Data for processing:
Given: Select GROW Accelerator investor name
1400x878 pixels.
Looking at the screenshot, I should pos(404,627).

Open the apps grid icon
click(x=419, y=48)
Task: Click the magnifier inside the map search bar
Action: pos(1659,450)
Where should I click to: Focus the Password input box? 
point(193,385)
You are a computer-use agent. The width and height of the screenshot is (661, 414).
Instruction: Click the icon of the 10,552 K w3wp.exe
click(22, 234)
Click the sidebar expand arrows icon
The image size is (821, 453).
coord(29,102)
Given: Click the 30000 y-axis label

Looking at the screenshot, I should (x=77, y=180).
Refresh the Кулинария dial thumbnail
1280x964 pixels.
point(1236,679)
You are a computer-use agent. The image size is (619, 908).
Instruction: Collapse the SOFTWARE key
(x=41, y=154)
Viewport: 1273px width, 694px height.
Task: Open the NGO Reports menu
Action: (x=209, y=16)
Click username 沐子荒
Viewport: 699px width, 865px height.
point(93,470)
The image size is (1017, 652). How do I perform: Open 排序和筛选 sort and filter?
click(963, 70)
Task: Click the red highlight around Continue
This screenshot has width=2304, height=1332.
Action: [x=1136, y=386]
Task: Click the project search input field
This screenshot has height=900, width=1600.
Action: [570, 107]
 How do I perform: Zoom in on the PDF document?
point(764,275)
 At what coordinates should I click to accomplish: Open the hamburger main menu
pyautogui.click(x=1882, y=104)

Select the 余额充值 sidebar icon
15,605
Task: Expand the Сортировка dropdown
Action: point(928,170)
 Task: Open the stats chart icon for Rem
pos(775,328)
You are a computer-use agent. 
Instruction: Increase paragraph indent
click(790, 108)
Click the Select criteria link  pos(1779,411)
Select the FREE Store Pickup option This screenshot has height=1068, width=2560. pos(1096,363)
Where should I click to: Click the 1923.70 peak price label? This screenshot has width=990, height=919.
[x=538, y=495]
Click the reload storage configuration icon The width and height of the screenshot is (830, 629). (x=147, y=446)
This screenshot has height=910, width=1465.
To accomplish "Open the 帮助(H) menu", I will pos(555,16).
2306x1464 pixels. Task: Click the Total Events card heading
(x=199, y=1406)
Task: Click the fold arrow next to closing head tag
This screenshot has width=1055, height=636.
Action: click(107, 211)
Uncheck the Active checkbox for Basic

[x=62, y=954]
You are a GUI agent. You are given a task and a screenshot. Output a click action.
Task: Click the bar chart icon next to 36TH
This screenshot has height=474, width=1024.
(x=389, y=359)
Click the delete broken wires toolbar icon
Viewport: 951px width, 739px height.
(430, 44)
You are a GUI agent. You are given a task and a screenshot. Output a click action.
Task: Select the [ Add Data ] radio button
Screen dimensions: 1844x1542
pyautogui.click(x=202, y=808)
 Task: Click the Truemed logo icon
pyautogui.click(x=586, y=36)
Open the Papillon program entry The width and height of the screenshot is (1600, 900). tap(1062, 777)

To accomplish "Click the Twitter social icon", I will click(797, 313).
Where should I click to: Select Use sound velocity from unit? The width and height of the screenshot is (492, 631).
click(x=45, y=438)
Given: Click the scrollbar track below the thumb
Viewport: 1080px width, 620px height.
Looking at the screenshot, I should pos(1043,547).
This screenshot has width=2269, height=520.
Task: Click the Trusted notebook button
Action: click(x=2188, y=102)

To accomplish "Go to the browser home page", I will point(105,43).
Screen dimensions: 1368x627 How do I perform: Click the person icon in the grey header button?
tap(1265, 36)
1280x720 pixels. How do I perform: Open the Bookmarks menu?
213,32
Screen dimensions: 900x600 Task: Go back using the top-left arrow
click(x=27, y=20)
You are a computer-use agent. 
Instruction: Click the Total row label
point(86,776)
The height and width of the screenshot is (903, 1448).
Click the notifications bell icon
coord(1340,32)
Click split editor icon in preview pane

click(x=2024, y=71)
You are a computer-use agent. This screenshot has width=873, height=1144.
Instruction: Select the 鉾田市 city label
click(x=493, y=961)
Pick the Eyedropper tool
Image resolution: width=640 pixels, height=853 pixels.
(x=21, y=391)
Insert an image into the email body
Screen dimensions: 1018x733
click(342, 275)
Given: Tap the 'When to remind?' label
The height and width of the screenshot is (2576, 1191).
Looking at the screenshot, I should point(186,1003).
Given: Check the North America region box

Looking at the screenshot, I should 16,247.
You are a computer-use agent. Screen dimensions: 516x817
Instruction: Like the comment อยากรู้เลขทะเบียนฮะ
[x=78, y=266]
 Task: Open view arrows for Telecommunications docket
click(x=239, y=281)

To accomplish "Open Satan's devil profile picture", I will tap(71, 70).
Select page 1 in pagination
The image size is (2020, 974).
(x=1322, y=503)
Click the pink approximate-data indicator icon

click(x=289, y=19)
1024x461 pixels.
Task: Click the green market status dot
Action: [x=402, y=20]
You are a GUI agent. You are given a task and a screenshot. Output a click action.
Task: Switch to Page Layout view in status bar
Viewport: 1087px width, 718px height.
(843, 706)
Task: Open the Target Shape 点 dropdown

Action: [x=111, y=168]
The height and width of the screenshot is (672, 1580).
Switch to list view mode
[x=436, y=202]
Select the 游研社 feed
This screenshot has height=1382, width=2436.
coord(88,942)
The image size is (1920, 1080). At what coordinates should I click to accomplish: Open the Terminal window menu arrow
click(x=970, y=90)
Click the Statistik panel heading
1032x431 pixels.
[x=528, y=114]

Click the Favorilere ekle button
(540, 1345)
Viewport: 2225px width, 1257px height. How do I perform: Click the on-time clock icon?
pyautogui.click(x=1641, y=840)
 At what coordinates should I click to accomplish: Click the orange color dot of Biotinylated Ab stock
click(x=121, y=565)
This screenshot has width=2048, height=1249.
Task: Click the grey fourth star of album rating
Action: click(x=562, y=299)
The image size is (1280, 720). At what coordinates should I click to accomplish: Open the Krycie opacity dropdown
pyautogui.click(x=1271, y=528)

Aim of the task: Could you rewrite all of the lines, replacing "computer-use agent" with "screen-navigation assistant" and leaving everything else as it is?

Response to the task:
Given: Select GROW Accelerator investor name
1400x878 pixels.
Looking at the screenshot, I should pos(404,627).

Open the apps grid icon
click(x=419, y=48)
Task: Click the magnifier inside the map search bar
Action: pos(1659,450)
Where should I click to: Focus the Password input box? 
point(193,385)
You are a screen-navigation assistant. The width and height of the screenshot is (661, 414).
Instruction: Click the icon of the 10,552 K w3wp.exe
click(22, 234)
Click the sidebar expand arrows icon
The image size is (821, 453).
coord(29,102)
Given: Click the 30000 y-axis label

Looking at the screenshot, I should (x=77, y=180).
Refresh the Кулинария dial thumbnail
1280x964 pixels.
point(1236,679)
You are a screen-navigation assistant. The image size is (619, 908).
Instruction: Collapse the SOFTWARE key
(x=41, y=154)
Viewport: 1273px width, 694px height.
Task: Open the NGO Reports menu
Action: (x=209, y=16)
Click username 沐子荒
Viewport: 699px width, 865px height.
point(93,470)
The image size is (1017, 652). How do I perform: Open 排序和筛选 sort and filter?
click(963, 70)
Task: Click the red highlight around Continue
This screenshot has width=2304, height=1332.
Action: [x=1136, y=386]
Task: Click the project search input field
This screenshot has height=900, width=1600.
Action: [570, 107]
 How do I perform: Zoom in on the PDF document?
point(764,275)
 At what coordinates should I click to accomplish: Open the hamburger main menu
pyautogui.click(x=1882, y=104)

Select the 余额充值 sidebar icon
15,605
Task: Expand the Сортировка dropdown
Action: point(928,170)
 Task: Open the stats chart icon for Rem
pos(775,328)
You are a screen-navigation assistant. 
Instruction: Increase paragraph indent
click(790, 108)
Click the Select criteria link  pos(1779,411)
Select the FREE Store Pickup option This screenshot has height=1068, width=2560. pos(1096,363)
Where should I click to: Click the 1923.70 peak price label? This screenshot has width=990, height=919.
[x=538, y=495]
Click the reload storage configuration icon The width and height of the screenshot is (830, 629). (x=147, y=446)
This screenshot has height=910, width=1465.
To accomplish "Open the 帮助(H) menu", I will pos(555,16).
2306x1464 pixels. Task: Click the Total Events card heading
(x=199, y=1406)
Task: Click the fold arrow next to closing head tag
This screenshot has width=1055, height=636.
Action: click(107, 211)
Uncheck the Active checkbox for Basic

[x=62, y=954]
You are a GUI agent. You are given a task and a screenshot. Output a click action.
Task: Click the bar chart icon next to 36TH
This screenshot has height=474, width=1024.
(x=389, y=359)
Click the delete broken wires toolbar icon
Viewport: 951px width, 739px height.
(430, 44)
You are a GUI agent. You are given a task and a screenshot. Output a click action.
Task: Select the [ Add Data ] radio button
Screen dimensions: 1844x1542
pyautogui.click(x=202, y=808)
 Task: Click the Truemed logo icon
pyautogui.click(x=586, y=36)
Open the Papillon program entry The width and height of the screenshot is (1600, 900). tap(1062, 777)

To accomplish "Click the Twitter social icon", I will click(797, 313).
Where should I click to: Select Use sound velocity from unit? The width and height of the screenshot is (492, 631).
click(x=45, y=438)
Given: Click the scrollbar track below the thumb
Viewport: 1080px width, 620px height.
Looking at the screenshot, I should pos(1043,547).
This screenshot has width=2269, height=520.
Task: Click the Trusted notebook button
Action: click(x=2188, y=102)

To accomplish "Go to the browser home page", I will point(105,43).
Screen dimensions: 1368x627 How do I perform: Click the person icon in the grey header button?
tap(1265, 36)
1280x720 pixels. How do I perform: Open the Bookmarks menu?
213,32
Screen dimensions: 900x600 Task: Go back using the top-left arrow
click(x=27, y=20)
You are a screen-navigation assistant. 
Instruction: Click the Total row label
point(86,776)
The height and width of the screenshot is (903, 1448).
Click the notifications bell icon
coord(1340,32)
Click split editor icon in preview pane

click(x=2024, y=71)
You are a screen-navigation assistant. This screenshot has width=873, height=1144.
Instruction: Select the 鉾田市 city label
click(x=493, y=961)
Pick the Eyedropper tool
Image resolution: width=640 pixels, height=853 pixels.
(x=21, y=391)
Insert an image into the email body
Screen dimensions: 1018x733
click(342, 275)
Given: Tap the 'When to remind?' label
The height and width of the screenshot is (2576, 1191).
Looking at the screenshot, I should point(186,1003).
Given: Check the North America region box

Looking at the screenshot, I should 16,247.
You are a screen-navigation assistant. Screen dimensions: 516x817
Instruction: Like the comment อยากรู้เลขทะเบียนฮะ
[x=78, y=266]
 Task: Open view arrows for Telecommunications docket
click(x=239, y=281)

To accomplish "Open Satan's devil profile picture", I will tap(71, 70).
Select page 1 in pagination
The image size is (2020, 974).
(x=1322, y=503)
Click the pink approximate-data indicator icon

click(x=289, y=19)
1024x461 pixels.
Task: Click the green market status dot
Action: [x=402, y=20]
You are a GUI agent. You are given a task and a screenshot. Output a click action.
Task: Switch to Page Layout view in status bar
Viewport: 1087px width, 718px height.
(843, 706)
Task: Open the Target Shape 点 dropdown

Action: [x=111, y=168]
The height and width of the screenshot is (672, 1580).
Switch to list view mode
[x=436, y=202]
Select the 游研社 feed
This screenshot has height=1382, width=2436.
coord(88,942)
The image size is (1920, 1080). At what coordinates should I click to accomplish: Open the Terminal window menu arrow
click(x=970, y=90)
Click the Statistik panel heading
1032x431 pixels.
[x=528, y=114]

Click the Favorilere ekle button
(540, 1345)
Viewport: 2225px width, 1257px height. How do I perform: Click the on-time clock icon?
pyautogui.click(x=1641, y=840)
 At what coordinates should I click to accomplish: Click the orange color dot of Biotinylated Ab stock
click(x=121, y=565)
This screenshot has width=2048, height=1249.
Task: Click the grey fourth star of album rating
Action: click(x=562, y=299)
The image size is (1280, 720). At what coordinates should I click to accomplish: Open the Krycie opacity dropdown
pyautogui.click(x=1271, y=528)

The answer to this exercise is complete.